Part of having a good life is being healthy, and proper nutrition is key in staying in shape. As you age, eating healthy becomes more crucial and challenging because of changes in your body and surroundings. If you’re in your 50s, here are five tips for maintaining your health through a balanced diet.
Tip #1: Eat according to your body’s needs.
As you grow older, your body changes and so does your needs. Slower metabolism, weaker senses, and slower digestion are just some of the changes that affect your body’s ability to absorb nutrients from food intake. To counteract these changes and their impact on your overall health, avoid skipping meals and practice making smarter food choices.
Tip #2: Choose wisely and know what to avoid.
Eating healthy begins with making smart choices about food. For the 50s age group, here are food staples, vitamins, and minerals that are essential to your diet.
- Fruits – Eat at least 1 ½ servings of fruits each day for fiber. If you’re growing tired of eating the usual apple or banana, you can go for other options such as melons and berries.
- Vegetables – Vegetables that are dark, green and leafy are high in anti-oxidants and you need to stock up on those. Examples of these are kale, spinach and broccoli. Also, orange and yellow vegetables such as carrots and squash should also be present in your pantry. The ideal serving of vegetables is 2 to 2 ½ cups each day.
- Whole grains – These are better sources of carbohydrates as compared to their processed and white counterparts. When buying pasta, bread, and cereals look for “whole” in the label and go for that instead. For your age, you need 6 to 7 ounces of grains daily.
- Calcium – Calcium keeps your bone healthy. That’s why it’s definitely a must in your diet. Good sources of calcium are dairy products like milk, yogurt, and cheese, and non-dairy products such as tofu, broccoli, almonds and kale.
- Water – As you grow older, you become more prone to dehydration because your body’s ability to regulate fluids is lessened, so make it a habit to drink water often. Sufficient water intake also lessens your chances of being constipated or infected with UTI.
- Vitamin D – It is essential in absorbing calcium and improving muscles. Fish, egg yolk, and milk are good sources of vitamin D.
- Vitamin B – It is vital to blood and nerves, but it is more difficult for older people to absorb this vitamin. You can get this from food supplements and natural food sources such as animal products.
On the other hand, these are what you should avoid:
- Salt – Salt or sodium can cause blood pressure and can be a risk factor for other health problems. So pass up on that dash of salt and use garlic, herbs and other spices instead to add taste and flavor to your food.
- Monosaturated fats – Go for good fats found in olive oil, avocados, salmon and walnuts. These delicious staples can help keep your bad cholesterol level down.

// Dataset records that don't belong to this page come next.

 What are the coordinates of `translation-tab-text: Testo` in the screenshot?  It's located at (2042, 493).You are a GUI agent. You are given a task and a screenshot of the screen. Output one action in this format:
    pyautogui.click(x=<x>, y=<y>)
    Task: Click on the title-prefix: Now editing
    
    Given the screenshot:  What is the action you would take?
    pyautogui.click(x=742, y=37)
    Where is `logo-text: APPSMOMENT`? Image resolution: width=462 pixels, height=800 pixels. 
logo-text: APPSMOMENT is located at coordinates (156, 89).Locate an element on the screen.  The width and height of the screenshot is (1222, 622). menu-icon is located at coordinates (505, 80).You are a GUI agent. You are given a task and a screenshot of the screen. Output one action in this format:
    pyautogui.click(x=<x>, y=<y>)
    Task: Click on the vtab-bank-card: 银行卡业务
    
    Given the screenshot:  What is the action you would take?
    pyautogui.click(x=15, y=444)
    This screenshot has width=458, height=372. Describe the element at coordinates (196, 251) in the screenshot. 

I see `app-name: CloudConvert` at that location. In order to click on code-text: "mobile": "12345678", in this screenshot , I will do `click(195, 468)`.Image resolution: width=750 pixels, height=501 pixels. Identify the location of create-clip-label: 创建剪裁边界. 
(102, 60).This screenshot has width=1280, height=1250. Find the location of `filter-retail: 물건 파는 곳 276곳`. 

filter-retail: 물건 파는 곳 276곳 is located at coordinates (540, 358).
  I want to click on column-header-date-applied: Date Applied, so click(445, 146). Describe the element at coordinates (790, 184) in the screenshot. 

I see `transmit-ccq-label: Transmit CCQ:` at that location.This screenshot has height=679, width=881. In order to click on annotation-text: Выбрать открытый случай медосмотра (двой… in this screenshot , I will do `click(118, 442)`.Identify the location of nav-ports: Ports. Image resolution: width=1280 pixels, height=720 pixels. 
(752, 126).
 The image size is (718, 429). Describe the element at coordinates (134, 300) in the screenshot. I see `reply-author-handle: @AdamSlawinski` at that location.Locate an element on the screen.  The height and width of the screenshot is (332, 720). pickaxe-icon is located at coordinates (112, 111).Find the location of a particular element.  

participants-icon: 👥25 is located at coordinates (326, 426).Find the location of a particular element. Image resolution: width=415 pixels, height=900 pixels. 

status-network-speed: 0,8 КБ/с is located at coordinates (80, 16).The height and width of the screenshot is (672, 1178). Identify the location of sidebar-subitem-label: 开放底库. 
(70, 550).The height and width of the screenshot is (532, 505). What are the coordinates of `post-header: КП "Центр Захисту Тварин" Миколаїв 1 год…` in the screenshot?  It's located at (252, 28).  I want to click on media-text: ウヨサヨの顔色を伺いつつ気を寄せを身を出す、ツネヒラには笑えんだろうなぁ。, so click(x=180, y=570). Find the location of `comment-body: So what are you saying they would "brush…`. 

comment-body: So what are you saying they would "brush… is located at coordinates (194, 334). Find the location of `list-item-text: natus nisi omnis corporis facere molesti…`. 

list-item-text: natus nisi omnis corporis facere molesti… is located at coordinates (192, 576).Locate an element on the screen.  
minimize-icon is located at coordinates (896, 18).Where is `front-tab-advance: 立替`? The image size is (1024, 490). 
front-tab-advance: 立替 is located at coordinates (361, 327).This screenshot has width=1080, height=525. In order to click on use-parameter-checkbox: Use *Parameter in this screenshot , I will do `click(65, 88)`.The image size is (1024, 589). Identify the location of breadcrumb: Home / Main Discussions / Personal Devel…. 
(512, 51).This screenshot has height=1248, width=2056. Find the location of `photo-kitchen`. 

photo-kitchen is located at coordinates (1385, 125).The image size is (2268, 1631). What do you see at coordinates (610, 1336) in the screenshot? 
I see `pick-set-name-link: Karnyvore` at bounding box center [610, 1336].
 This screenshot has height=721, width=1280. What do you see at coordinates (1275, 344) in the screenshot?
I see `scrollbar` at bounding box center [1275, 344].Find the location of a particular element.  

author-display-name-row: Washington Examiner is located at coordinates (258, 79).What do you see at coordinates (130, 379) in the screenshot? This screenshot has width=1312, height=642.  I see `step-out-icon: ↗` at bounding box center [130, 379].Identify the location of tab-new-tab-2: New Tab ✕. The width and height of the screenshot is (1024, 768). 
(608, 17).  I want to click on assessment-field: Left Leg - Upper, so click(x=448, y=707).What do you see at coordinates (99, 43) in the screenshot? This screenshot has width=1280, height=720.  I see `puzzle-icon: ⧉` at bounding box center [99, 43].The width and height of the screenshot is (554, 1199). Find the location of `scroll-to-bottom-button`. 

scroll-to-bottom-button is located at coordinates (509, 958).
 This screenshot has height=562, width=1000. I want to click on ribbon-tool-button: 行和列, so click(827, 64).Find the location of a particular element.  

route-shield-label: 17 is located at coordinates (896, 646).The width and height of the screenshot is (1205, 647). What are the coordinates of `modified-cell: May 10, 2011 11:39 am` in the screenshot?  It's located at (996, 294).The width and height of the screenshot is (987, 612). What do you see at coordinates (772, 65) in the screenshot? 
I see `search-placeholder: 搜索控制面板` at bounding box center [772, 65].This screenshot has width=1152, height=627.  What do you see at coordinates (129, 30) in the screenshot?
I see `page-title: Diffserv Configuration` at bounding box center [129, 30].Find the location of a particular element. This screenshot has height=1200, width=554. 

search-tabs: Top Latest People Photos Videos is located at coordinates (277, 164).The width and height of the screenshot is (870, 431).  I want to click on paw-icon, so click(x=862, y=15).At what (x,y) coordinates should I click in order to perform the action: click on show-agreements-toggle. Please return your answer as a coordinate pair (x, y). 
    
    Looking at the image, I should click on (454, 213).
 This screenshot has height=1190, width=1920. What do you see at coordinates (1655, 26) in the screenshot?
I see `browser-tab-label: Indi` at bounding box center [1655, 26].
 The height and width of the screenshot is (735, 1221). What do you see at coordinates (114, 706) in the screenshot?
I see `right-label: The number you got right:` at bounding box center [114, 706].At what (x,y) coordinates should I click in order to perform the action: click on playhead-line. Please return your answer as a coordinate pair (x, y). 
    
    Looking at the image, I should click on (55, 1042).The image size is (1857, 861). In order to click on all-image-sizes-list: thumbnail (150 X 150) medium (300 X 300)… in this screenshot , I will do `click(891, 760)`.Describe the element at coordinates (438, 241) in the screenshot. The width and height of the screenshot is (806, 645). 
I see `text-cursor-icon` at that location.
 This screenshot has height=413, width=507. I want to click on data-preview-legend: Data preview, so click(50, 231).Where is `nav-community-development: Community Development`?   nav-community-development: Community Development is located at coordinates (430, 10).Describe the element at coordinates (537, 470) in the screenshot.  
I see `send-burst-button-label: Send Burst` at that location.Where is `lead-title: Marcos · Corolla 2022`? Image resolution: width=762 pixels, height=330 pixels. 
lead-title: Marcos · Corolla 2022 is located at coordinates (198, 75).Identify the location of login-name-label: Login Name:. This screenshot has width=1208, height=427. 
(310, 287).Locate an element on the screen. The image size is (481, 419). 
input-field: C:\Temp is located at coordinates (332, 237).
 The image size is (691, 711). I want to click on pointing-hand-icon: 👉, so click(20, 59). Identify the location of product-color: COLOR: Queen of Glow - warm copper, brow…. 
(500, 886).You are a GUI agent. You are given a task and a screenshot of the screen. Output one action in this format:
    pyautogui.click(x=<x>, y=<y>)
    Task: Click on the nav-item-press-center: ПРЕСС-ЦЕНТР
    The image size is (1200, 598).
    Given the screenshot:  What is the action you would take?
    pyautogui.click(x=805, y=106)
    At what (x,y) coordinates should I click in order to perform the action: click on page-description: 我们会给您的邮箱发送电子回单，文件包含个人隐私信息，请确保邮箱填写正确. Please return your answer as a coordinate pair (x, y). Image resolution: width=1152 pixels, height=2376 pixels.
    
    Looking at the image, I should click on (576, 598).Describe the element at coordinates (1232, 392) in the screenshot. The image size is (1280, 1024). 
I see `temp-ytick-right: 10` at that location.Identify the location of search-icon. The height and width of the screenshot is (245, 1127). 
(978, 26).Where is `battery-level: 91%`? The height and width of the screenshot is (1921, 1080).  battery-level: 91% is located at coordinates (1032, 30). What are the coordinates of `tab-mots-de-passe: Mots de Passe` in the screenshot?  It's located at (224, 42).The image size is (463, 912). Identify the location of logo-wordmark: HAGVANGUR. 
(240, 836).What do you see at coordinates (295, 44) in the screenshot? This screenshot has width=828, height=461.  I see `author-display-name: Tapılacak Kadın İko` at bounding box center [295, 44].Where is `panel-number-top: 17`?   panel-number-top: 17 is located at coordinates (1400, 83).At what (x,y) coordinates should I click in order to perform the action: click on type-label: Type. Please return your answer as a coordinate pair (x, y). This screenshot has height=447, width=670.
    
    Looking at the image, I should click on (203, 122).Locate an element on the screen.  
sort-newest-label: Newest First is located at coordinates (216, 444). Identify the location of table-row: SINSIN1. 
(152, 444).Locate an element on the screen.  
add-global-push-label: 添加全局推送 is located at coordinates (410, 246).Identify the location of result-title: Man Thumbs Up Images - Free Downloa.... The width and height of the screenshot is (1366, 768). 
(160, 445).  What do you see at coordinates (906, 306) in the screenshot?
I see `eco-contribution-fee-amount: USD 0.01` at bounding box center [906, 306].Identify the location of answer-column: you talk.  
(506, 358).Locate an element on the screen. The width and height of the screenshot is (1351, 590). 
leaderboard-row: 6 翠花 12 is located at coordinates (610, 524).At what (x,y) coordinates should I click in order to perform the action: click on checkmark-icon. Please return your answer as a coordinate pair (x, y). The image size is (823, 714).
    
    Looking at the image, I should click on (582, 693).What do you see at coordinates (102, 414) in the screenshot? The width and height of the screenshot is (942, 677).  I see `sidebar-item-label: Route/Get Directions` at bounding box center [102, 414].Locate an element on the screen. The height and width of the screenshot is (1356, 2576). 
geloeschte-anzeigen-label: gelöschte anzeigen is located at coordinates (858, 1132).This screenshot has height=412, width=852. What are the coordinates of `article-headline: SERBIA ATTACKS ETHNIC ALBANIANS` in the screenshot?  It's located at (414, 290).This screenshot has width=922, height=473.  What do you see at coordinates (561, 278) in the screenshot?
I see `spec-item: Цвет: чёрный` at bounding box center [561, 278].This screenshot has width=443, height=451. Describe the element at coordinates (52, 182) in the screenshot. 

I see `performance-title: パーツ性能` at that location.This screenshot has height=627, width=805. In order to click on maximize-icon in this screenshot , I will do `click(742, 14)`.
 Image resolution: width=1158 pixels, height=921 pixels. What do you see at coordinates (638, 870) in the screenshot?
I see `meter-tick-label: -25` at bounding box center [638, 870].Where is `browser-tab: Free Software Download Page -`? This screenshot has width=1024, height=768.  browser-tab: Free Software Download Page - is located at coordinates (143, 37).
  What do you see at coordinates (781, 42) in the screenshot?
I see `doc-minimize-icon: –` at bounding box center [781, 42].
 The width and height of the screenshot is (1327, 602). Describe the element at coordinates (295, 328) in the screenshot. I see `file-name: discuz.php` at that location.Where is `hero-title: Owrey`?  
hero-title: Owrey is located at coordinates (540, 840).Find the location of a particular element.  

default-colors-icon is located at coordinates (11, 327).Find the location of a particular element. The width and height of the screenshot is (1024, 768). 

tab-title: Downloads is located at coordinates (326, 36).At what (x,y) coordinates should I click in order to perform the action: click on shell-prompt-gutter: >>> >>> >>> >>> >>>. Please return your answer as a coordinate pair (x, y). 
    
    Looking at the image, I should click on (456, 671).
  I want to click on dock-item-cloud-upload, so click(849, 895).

- Added sugar – This is usually found in bread and other processed food products such as canned soups and frozen dinners.
Tip #3: Cook smart.
Know the proper way to cook fresh produce in order to get the most nutrients from them. To get the most from your vegetables, the best way is to prepare them by steaming or sautéing in olive oil, instead of boiling or frying.
In addition, you need to understand that eating healthy doesn’t mean eating stale food. In fact, healthy food should be delicious and enjoyable. Look for inspiration in cookbooks or through online culinary websites and find something delicious that you can whip up by using healthy ingredients.
Tip #4: Don’t skip meals.
This rule is actually essential for all ages, but we want to emphasize its importance for middle-aged individuals. As mentioned, older people has slower metabolism. Don’t add up to that by skipping meals. Also, passing up breakfast or lunch can also make you eat more in order to compensate for the skipped meal.
Tip #5: Enjoy your meals with others.
Eating in a social setting can make meals more enjoyable, and this can result to eating better.
If you are living alone, don’t fret as you can still share your meals with other people. All you need to do is plan and be more active socially. What you can do is join classes and participate in volunteer groups. This will allow you to interact with others through different activities, and that includes meals. Adult day care centers and senior meal programs can also help you eat nutritious meals with fellow 50-somethings.
Malnutrition and health problems can get in the way of the quality of life as you grow older and enter retirement. As early as now, invest in your health by being developing healthy eating habits and making smart food choices that are suitable for your age.